The exercise: How many lines in the items below contain the string "dimensions"? Case matters; reply with the number alone.
------------
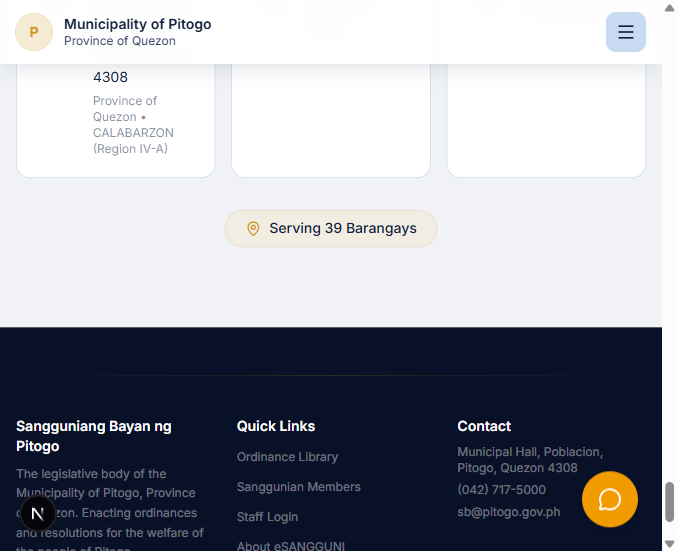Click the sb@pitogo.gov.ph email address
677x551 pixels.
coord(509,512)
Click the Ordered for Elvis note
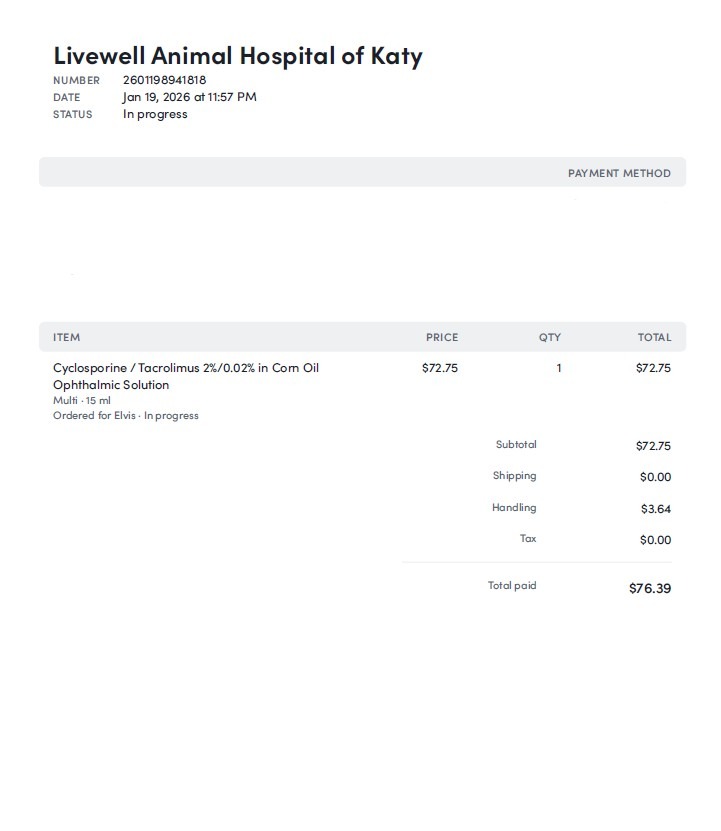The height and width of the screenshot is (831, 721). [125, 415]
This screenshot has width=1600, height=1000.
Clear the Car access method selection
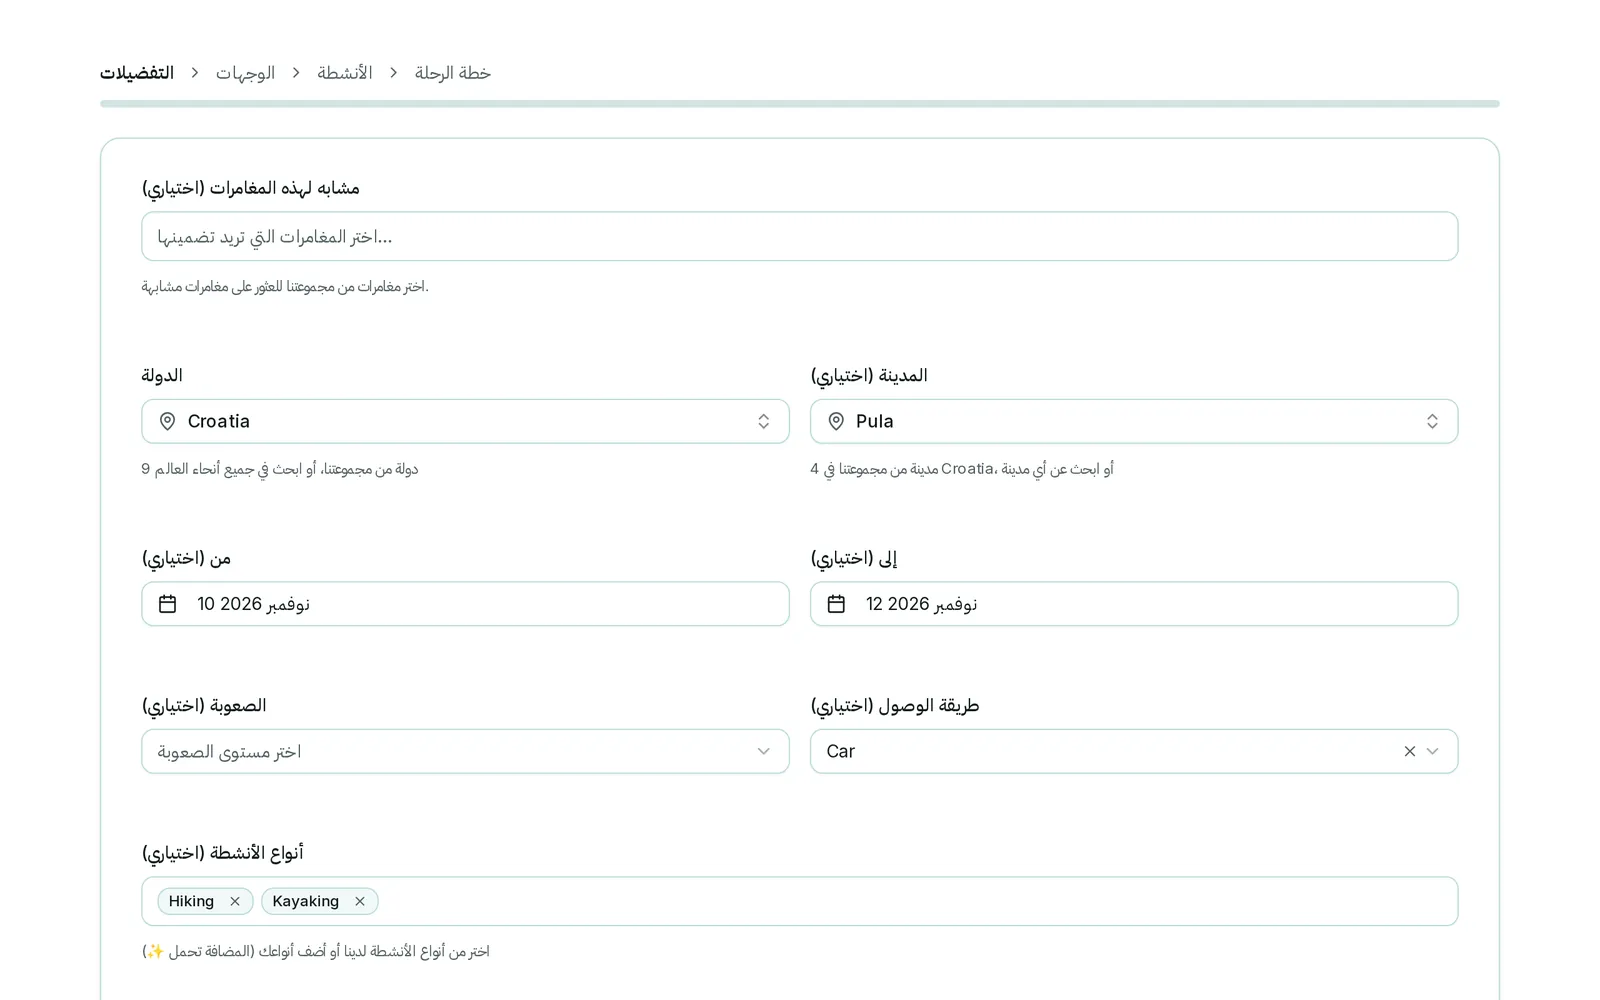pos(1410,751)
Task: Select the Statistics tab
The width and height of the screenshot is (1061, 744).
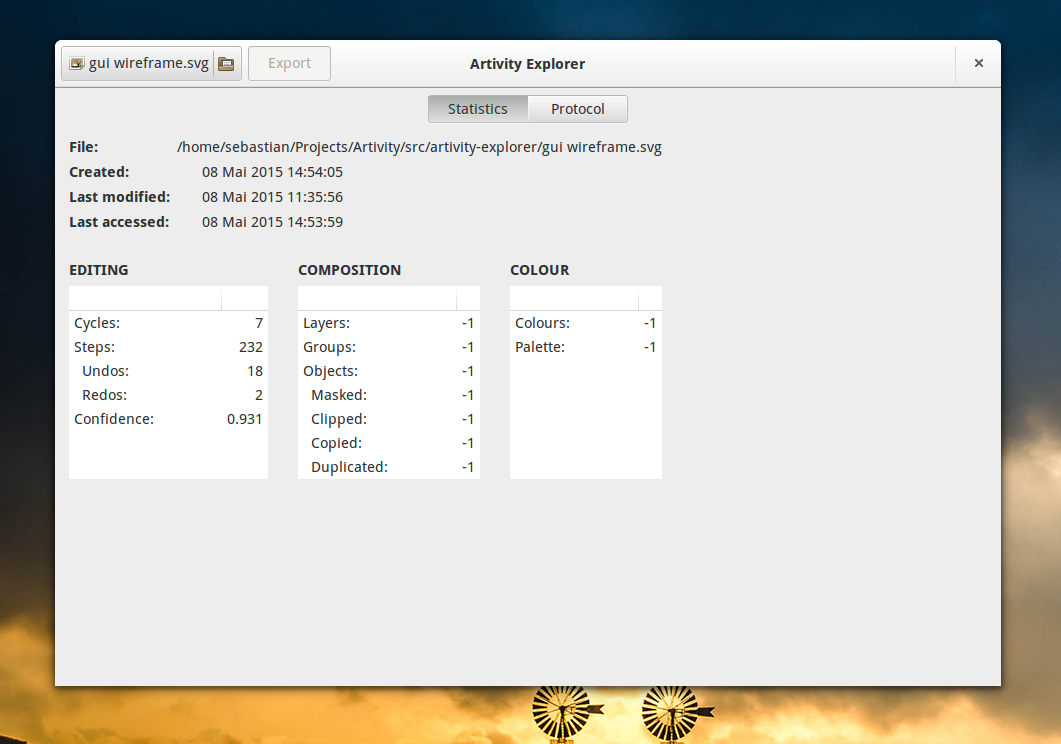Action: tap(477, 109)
------------
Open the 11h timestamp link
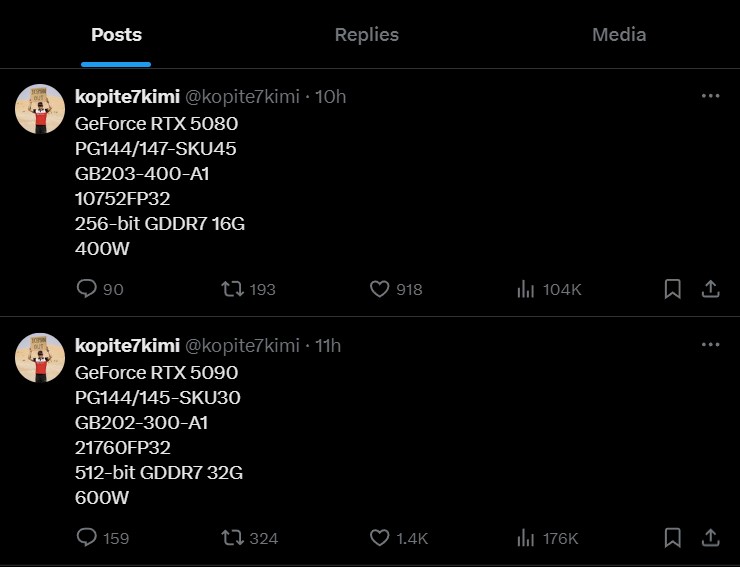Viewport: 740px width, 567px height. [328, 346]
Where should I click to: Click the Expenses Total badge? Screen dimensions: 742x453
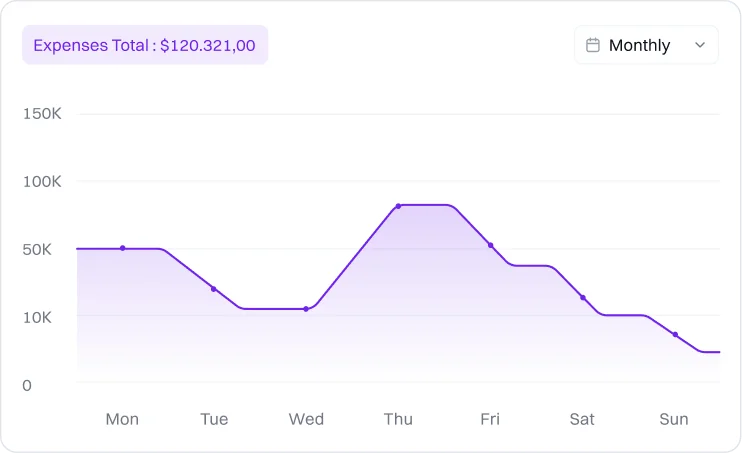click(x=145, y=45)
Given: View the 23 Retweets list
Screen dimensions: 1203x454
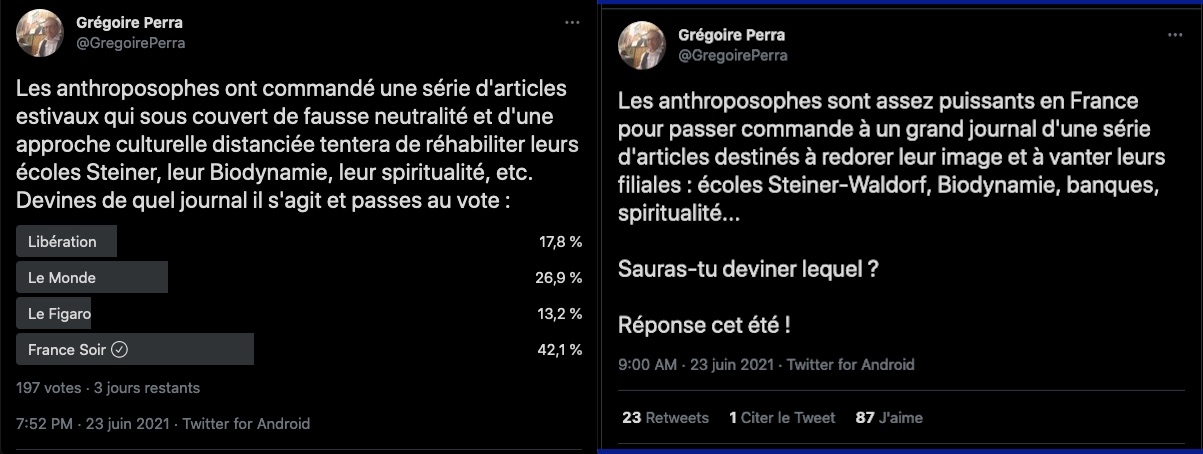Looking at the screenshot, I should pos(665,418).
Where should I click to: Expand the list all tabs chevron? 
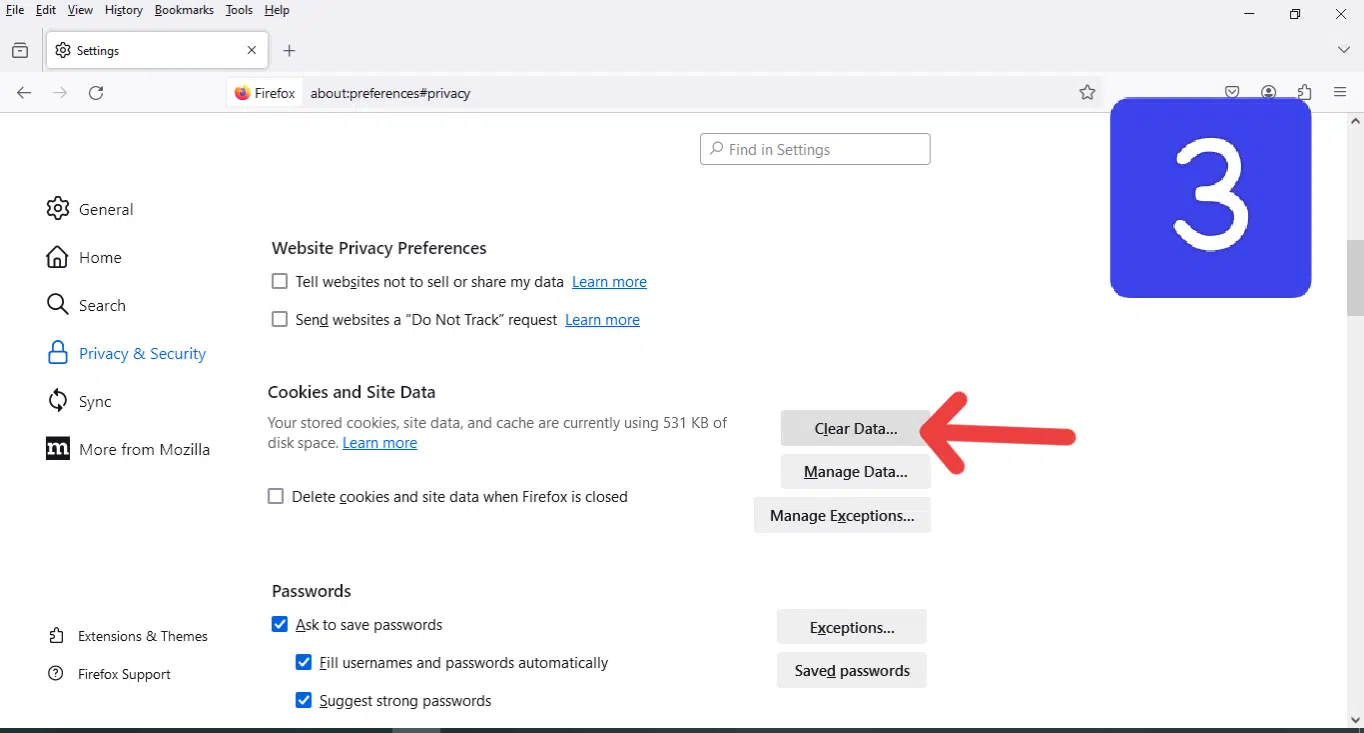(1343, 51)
------------
Exercise response: 2